April 14, 2009
Schalinske finds cause of diabetics’ disrupted metabolism of essential functional groups
Study finds vitamin B may aid in diabetics' health complications
Kevin Schalinske, associate professor in food science and human nutrition, studied type 2 diabetics’ disrupted metabolism of methyl groups in order to determine its cause. |
By
Steve Adams
Diabetes cases – and the numerous health risks that accompany them – are rapidly rising throughout the United States.
According to the Centers for Disease Control and Prevention, of the nearly 25 million Americans afflicted, 90 percent have type 2 diabetes – the form linked to obesity. Over 57 million more Americans who are undiagnosed are at a high risk of developing the type 2 form of the disorder.
The scientific community is responding to the many complications that result from the disease, however, and Kevin Schalinske, associate professor in food science and human nutrition, is among those leading the charge.
In his most recent study – funded by the American Diabetes Association – Schalinske found that one specific enzyme is largely responsible for disrupting diabetics’ metabolism of methyl groups, one of the groups of atoms in organic molecules that determine how they function.

- _Listed entries_
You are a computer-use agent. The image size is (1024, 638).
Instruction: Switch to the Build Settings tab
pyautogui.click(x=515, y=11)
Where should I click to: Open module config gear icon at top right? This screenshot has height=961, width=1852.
* * *
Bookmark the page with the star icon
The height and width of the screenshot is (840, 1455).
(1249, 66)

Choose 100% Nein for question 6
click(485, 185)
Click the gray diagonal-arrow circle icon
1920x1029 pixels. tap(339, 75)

- _Directions for this task_
Rewrite the part of the diabetes article starting with "April 14, 2009" and going on through "of the disorder.", replacing "Centers for Disease Control and Prevention" with "CDC".

- _Result for this task_
April 14, 2009
Schalinske finds cause of diabetics’ disrupted metabolism of essential functional groups
Study finds vitamin B may aid in diabetics' health complications
Kevin Schalinske, associate professor in food science and human nutrition, studied type 2 diabetics’ disrupted metabolism of methyl groups in order to determine its cause. |
By
Steve Adams
Diabetes cases – and the numerous health risks that accompany them – are rapidly rising throughout the United States.
According to the CDC, of the nearly 25 million Americans afflicted, 90 percent have type 2 diabetes – the form linked to obesity. Over 57 million more Americans who are undiagnosed are at a high risk of developing the type 2 form of the disorder.